Ciabatta bread is one of the most beloved Italian breads, famous for its crispy golden crust and soft, airy interior filled with large holes. Its name means “slipper” in Italian—because of its flat, rustic shape.
What makes ciabatta truly special is its high-hydration dough, which creates that signature open crumb and chewy texture.

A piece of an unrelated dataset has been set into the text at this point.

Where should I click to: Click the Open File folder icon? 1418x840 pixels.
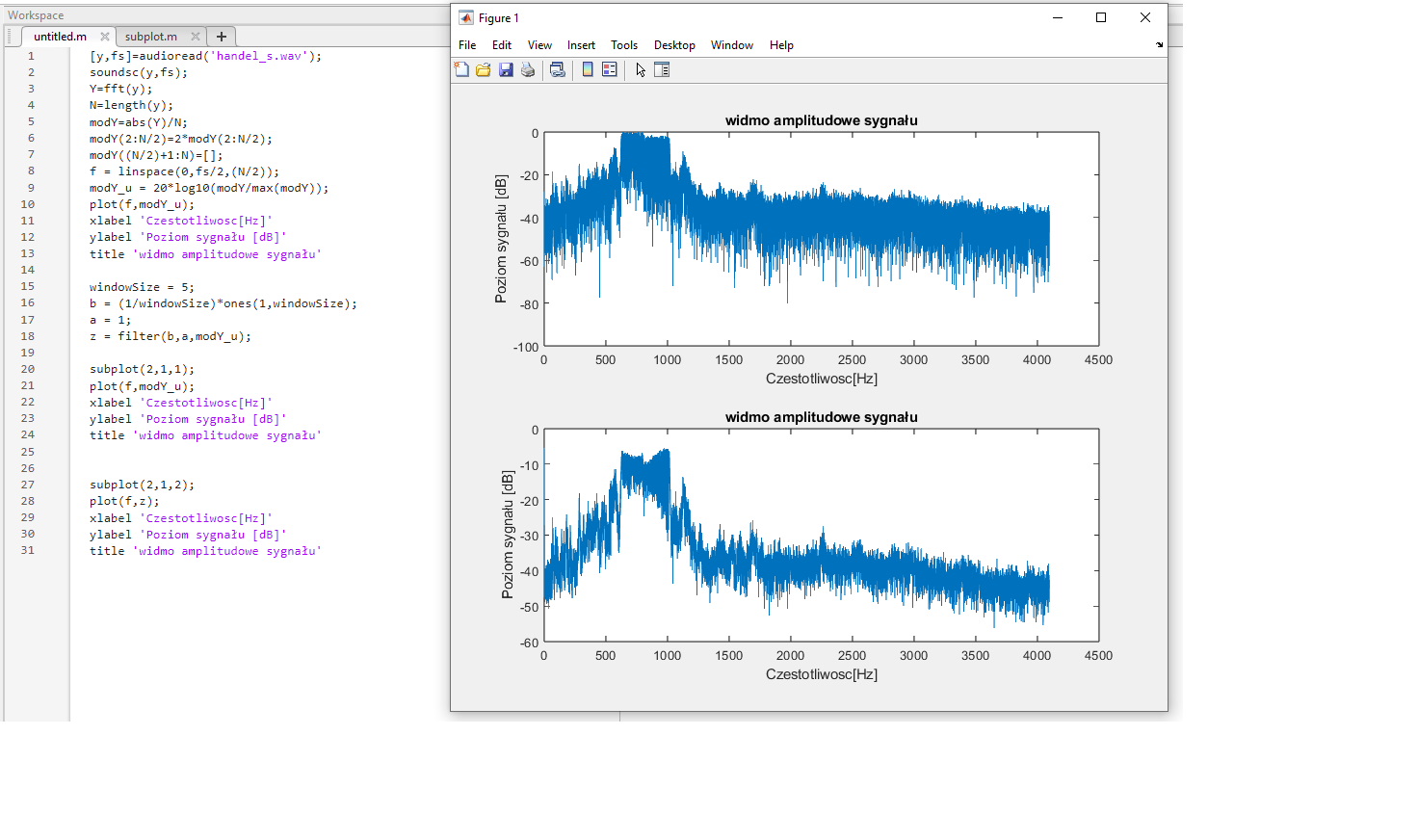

This is the ultimate bakery-style ciabatta recipe—perfect for sandwiches, dipping in olive oil, or enjoying warm straight from the oven.
⏱️ Recipe Overview
- Prep Time: 20 minutes
- Rest/Proof Time: 2–3 hours
- Bake Time: 20–25 minutes
- Total Time: ~3 hours
- Servings: 2 loaves
🛒 Ingredients
- 3 ½ cups bread flour (high-protein recommended)
- 1 ½ cups warm water
- 1 teaspoon salt
- 1 teaspoon instant yeast
- 2 tablespoons olive oil
👉 Why bread flour?
It has higher protein, which helps create structure and those beautiful air pockets.
🍳 Step-by-Step Instructions
🥄 Step 1: Make the Dough
- In a bowl, mix water and yeast
- Add flour, salt, and olive oil
- Stir until a wet, sticky dough forms (this is normal!)
👉 Ciabatta dough is much wetter than regular bread dough—that’s the secret to its airy texture.
⏳ Step 2: Rest & Fold (No Kneading!)
- Cover and let rest for 30 minutes
- Wet your hands and fold the dough (pull and fold over itself)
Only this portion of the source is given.